Optimizing the Hit Finding Algorithm for Liquid Argon TPC Neutrino Detectors Using Parallel Architectures

TL;DR

This paper presents a parallelized implementation of the hit finding algorithm for Liquid Argon TPC neutrino detectors, significantly improving processing speed to handle larger data volumes in upcoming experiments.

Contribution

It introduces a parallelization approach for the LArTPC hit finding algorithm, achieving substantial speedups and integration into existing frameworks for future large-scale neutrino experiments.

Findings

Vectorization yields 2x speedup.

Multi-threading achieves 30-100x speedup.

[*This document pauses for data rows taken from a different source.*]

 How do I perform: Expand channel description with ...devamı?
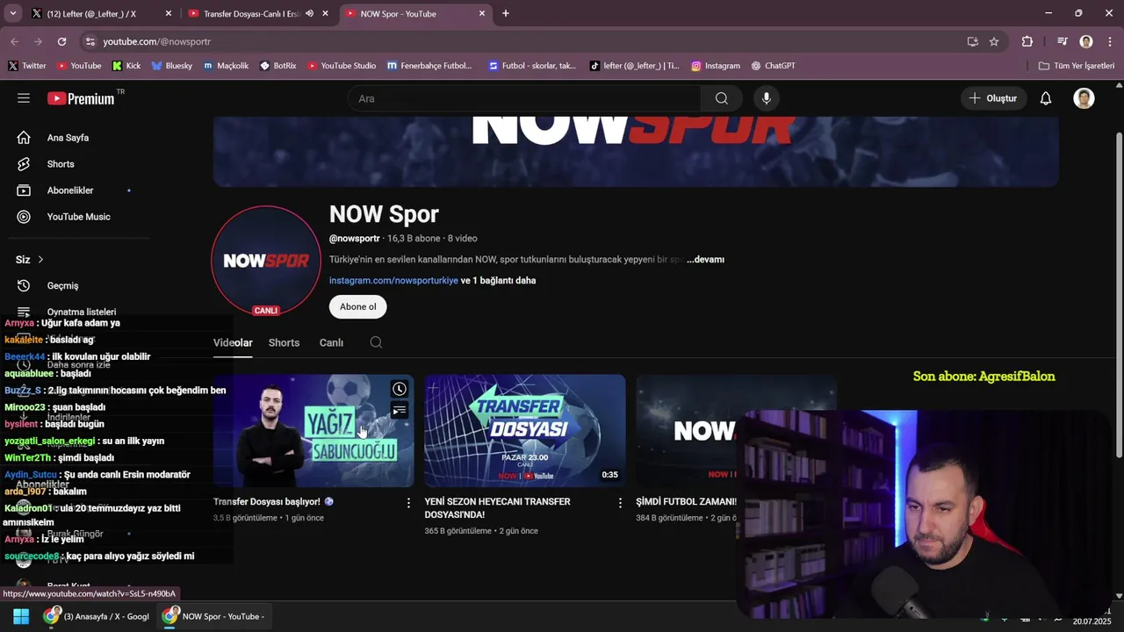[705, 260]
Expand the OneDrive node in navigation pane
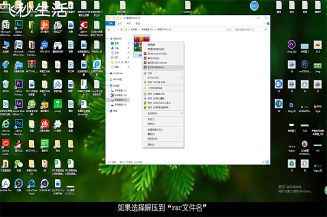 click(108, 73)
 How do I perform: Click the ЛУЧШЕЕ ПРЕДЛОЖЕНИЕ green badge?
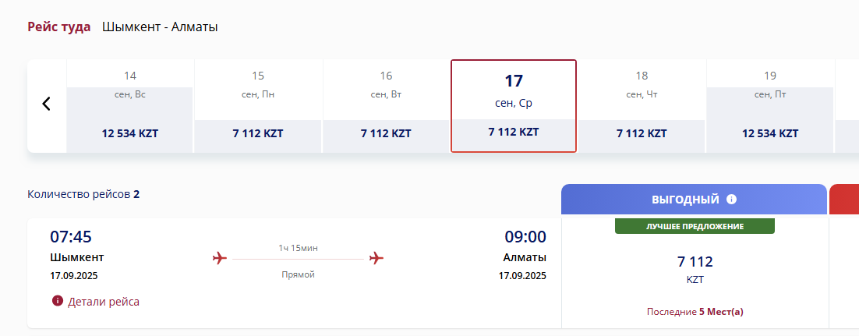click(x=695, y=226)
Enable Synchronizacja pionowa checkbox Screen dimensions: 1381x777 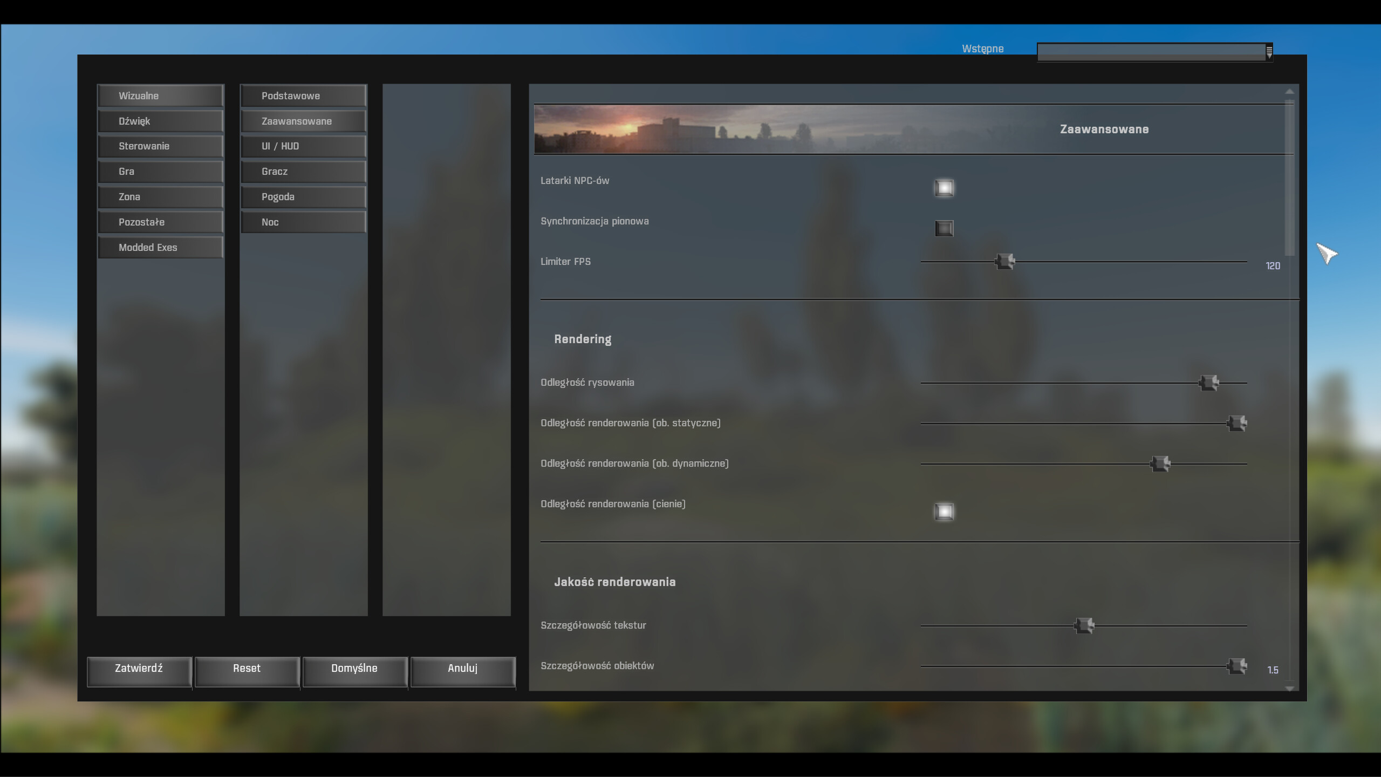(x=944, y=228)
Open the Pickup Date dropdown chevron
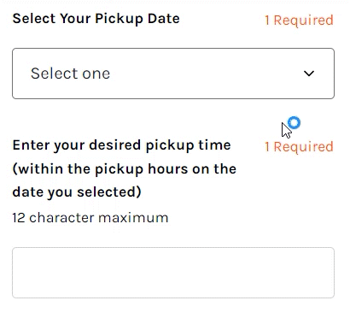Viewport: 350px width, 330px height. [x=309, y=74]
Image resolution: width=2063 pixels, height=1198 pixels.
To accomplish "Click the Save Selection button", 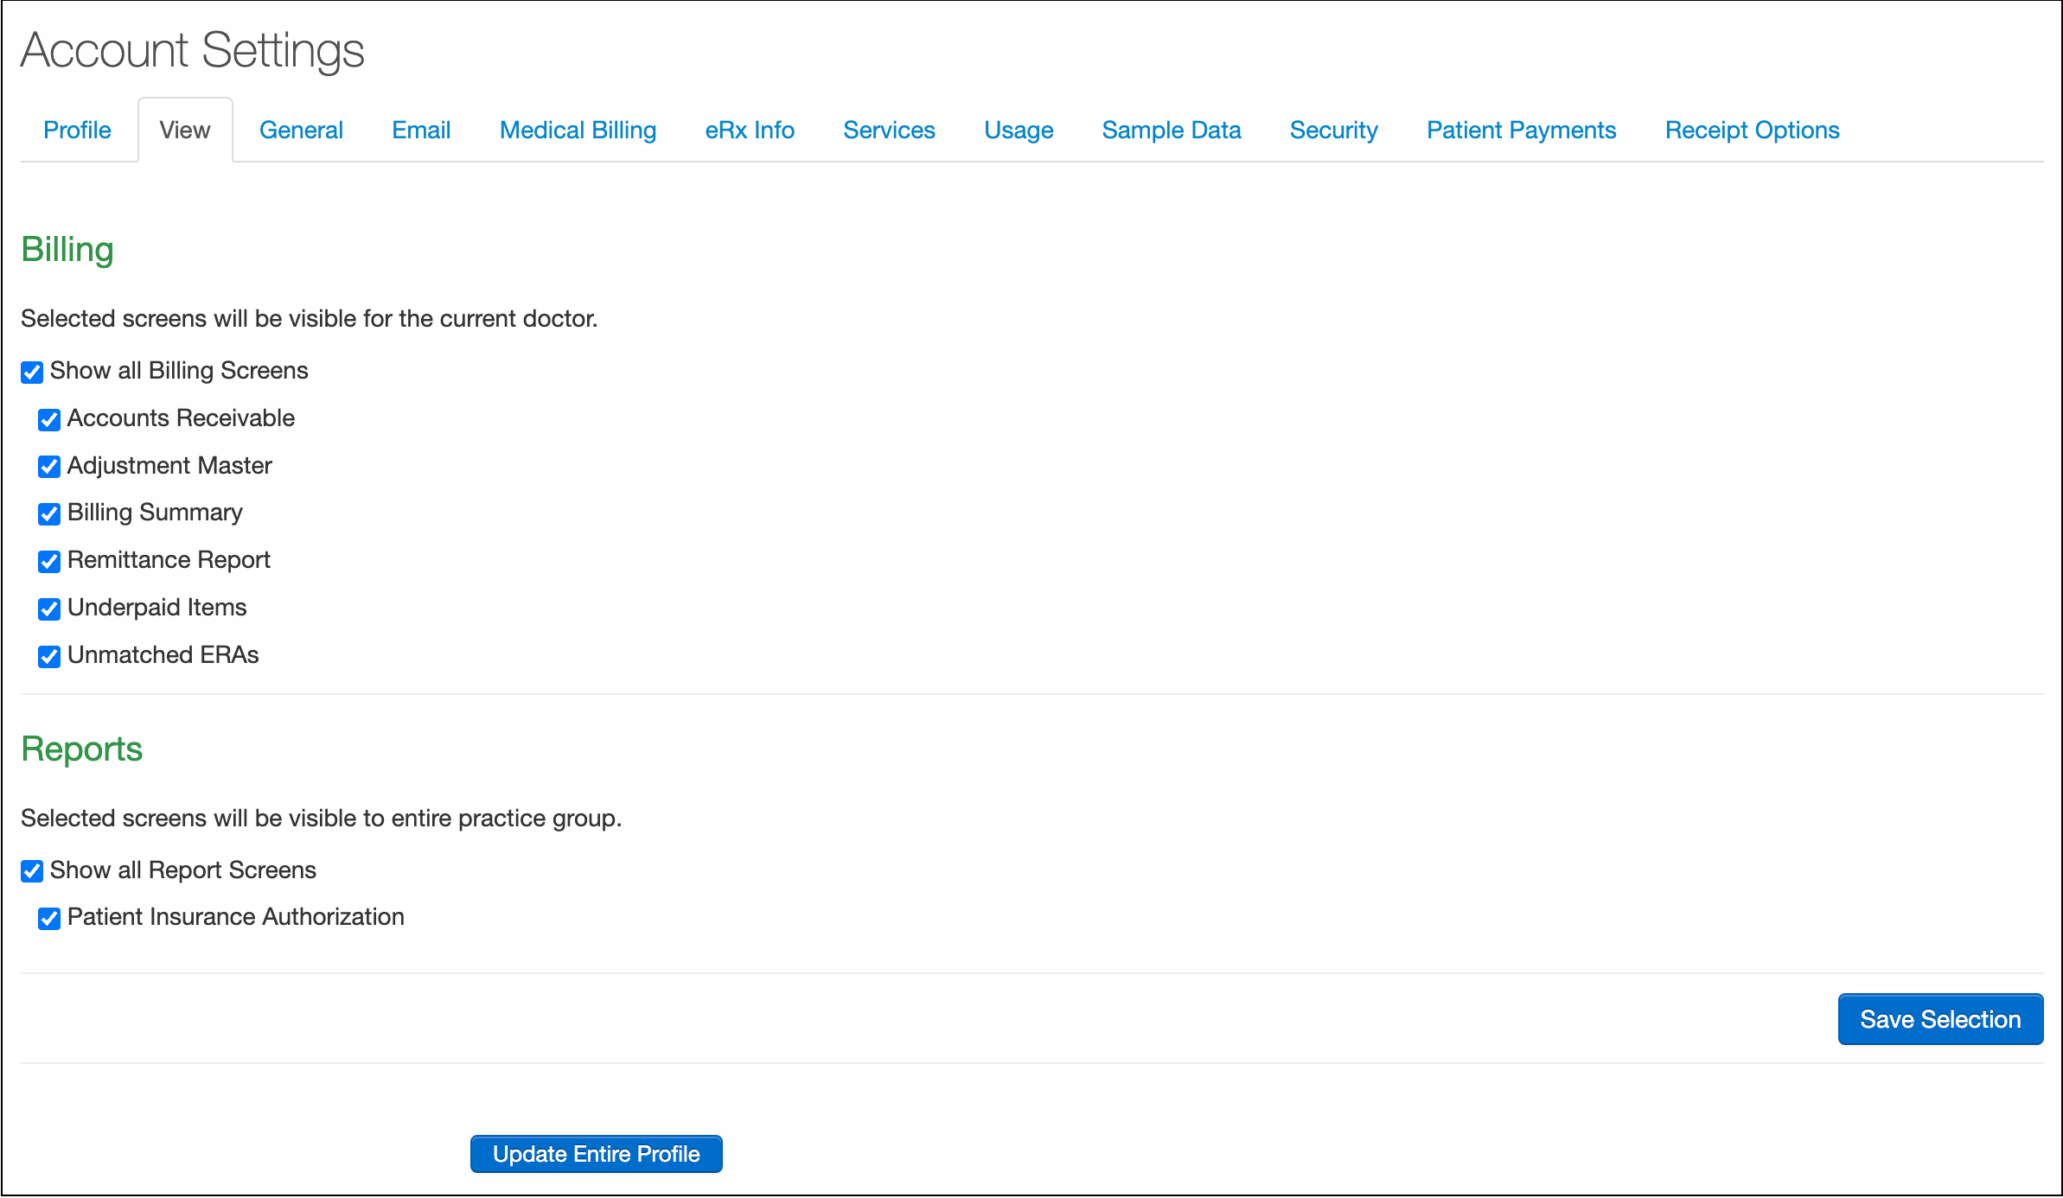I will point(1939,1020).
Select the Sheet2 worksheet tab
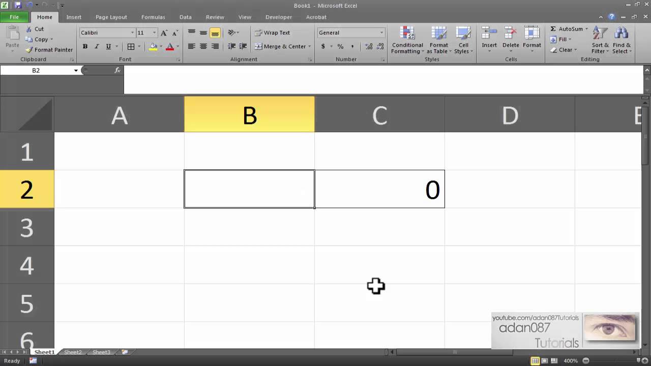Screen dimensions: 651x366 pos(73,352)
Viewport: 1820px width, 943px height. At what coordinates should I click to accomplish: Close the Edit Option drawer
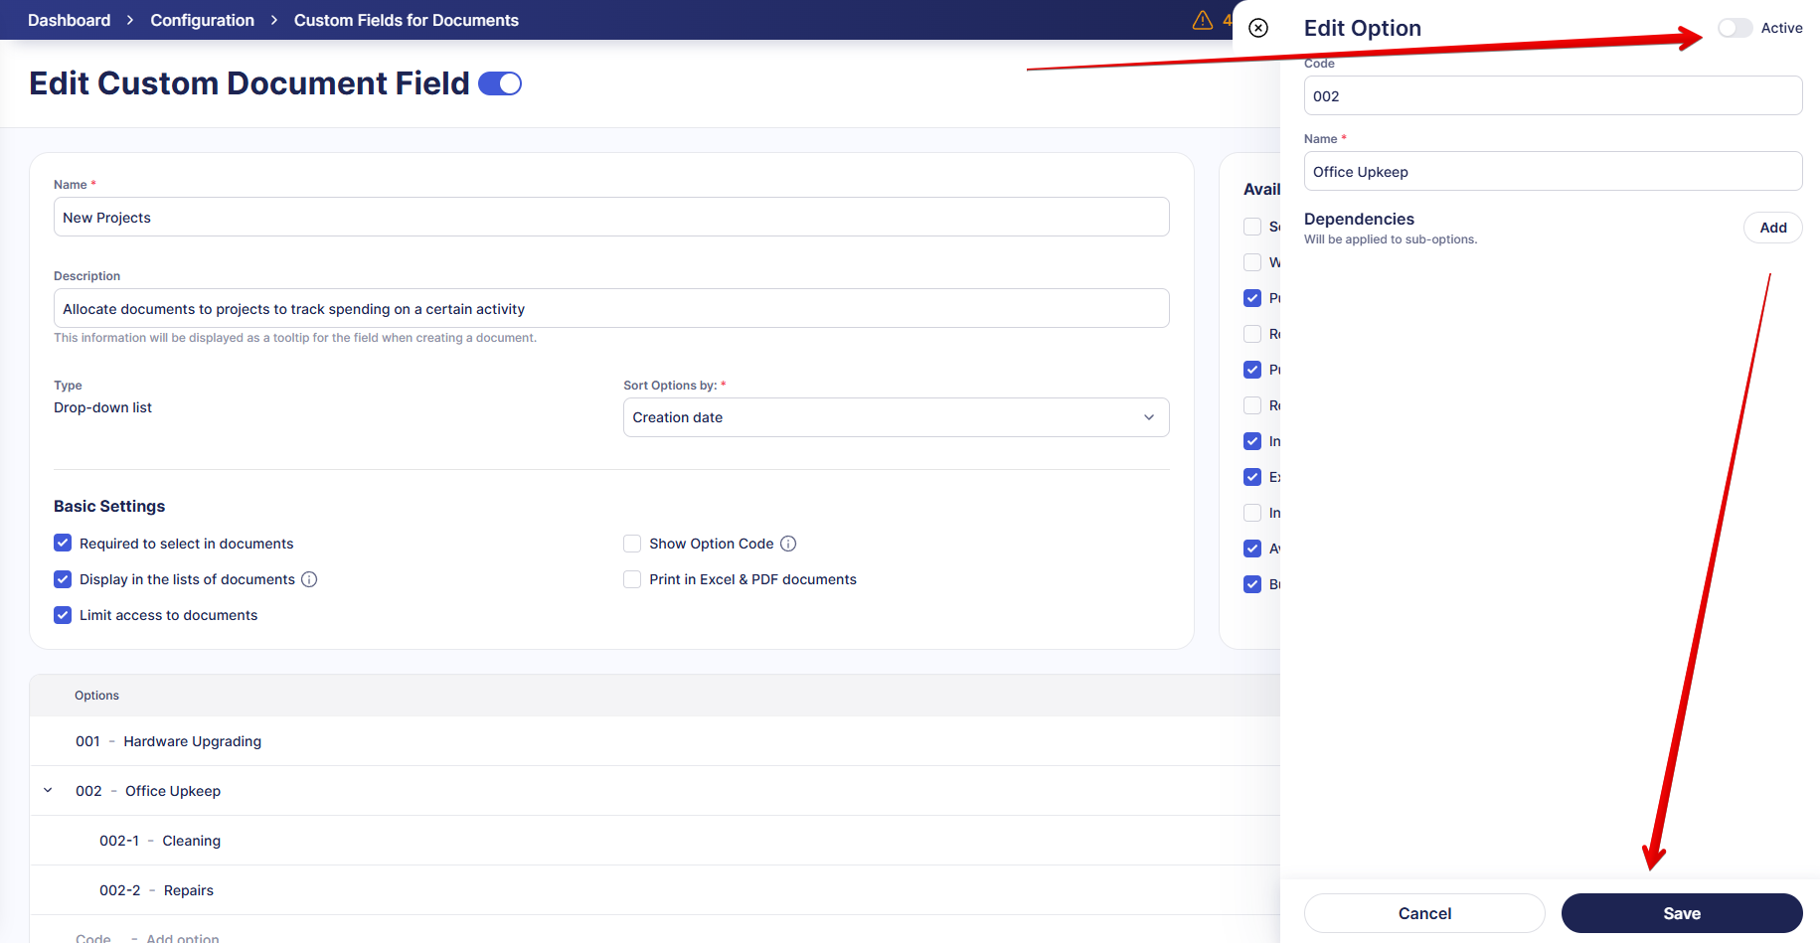click(x=1257, y=28)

Integrated version is 10x faster on serial execution.

Abstract

Neutrinos are particles that interact rarely, so identifying them requires large detectors which produce lots of data. Processing this data with the computing power available is becoming even more difficult as the detectors increase in size to reach their physics goals. Liquid argon time projection chamber (LArTPC) neutrino experiments are expected to grow in the next decade to have 100 times more wires than in currently operating experiments, and modernization of LArTPC reconstruction code, including parallelization both at data- and instruction-level, will help to mitigate this challenge. The LArTPC hit finding algorithm is used across multiple experiments through a common software framework. In this paper we discuss a parallel implementation of this algorithm. Using a standalone setup we find speed up factors of two times from vectorization and 30--100 times from multi-threading on Intel architectures. The new version has been incorporated back into the framework so that it can be used by experiments. On a serial execution, the integrated version is about 10 times faster than the previous one and, once parallelization is enabled, further speedups comparable to the standalone program are achieved.